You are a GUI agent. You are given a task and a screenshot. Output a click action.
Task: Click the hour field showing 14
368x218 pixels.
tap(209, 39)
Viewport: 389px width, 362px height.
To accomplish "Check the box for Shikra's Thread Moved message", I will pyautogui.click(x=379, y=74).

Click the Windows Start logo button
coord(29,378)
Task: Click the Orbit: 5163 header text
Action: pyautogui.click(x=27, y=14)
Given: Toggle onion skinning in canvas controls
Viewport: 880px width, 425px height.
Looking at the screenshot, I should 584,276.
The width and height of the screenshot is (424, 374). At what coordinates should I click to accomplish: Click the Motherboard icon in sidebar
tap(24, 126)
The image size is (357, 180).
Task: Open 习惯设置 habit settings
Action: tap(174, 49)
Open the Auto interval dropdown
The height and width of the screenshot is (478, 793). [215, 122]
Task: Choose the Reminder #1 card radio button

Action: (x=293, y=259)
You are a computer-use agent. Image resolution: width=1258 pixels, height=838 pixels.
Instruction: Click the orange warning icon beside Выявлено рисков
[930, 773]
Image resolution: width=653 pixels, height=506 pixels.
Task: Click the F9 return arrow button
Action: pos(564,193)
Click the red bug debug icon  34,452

Exercise goal: Would you print each line of the listing again, unaltered?

Task answer:
You are a GUI agent. You are given a task and a screenshot. Output a click action.
Task: Click the hour field showing 14
368x218 pixels.
tap(209, 39)
Viewport: 389px width, 362px height.
To accomplish "Check the box for Shikra's Thread Moved message", I will pyautogui.click(x=379, y=74).

Click the Windows Start logo button
coord(29,378)
Task: Click the Orbit: 5163 header text
Action: pyautogui.click(x=27, y=14)
Given: Toggle onion skinning in canvas controls
Viewport: 880px width, 425px height.
Looking at the screenshot, I should 584,276.
The width and height of the screenshot is (424, 374). At what coordinates should I click to accomplish: Click the Motherboard icon in sidebar
tap(24, 126)
The image size is (357, 180).
Task: Open 习惯设置 habit settings
Action: tap(174, 49)
Open the Auto interval dropdown
The height and width of the screenshot is (478, 793). [215, 122]
Task: Choose the Reminder #1 card radio button

Action: (x=293, y=259)
You are a computer-use agent. Image resolution: width=1258 pixels, height=838 pixels.
Instruction: Click the orange warning icon beside Выявлено рисков
[930, 773]
Image resolution: width=653 pixels, height=506 pixels.
Task: Click the F9 return arrow button
Action: pos(564,193)
Click the red bug debug icon  34,452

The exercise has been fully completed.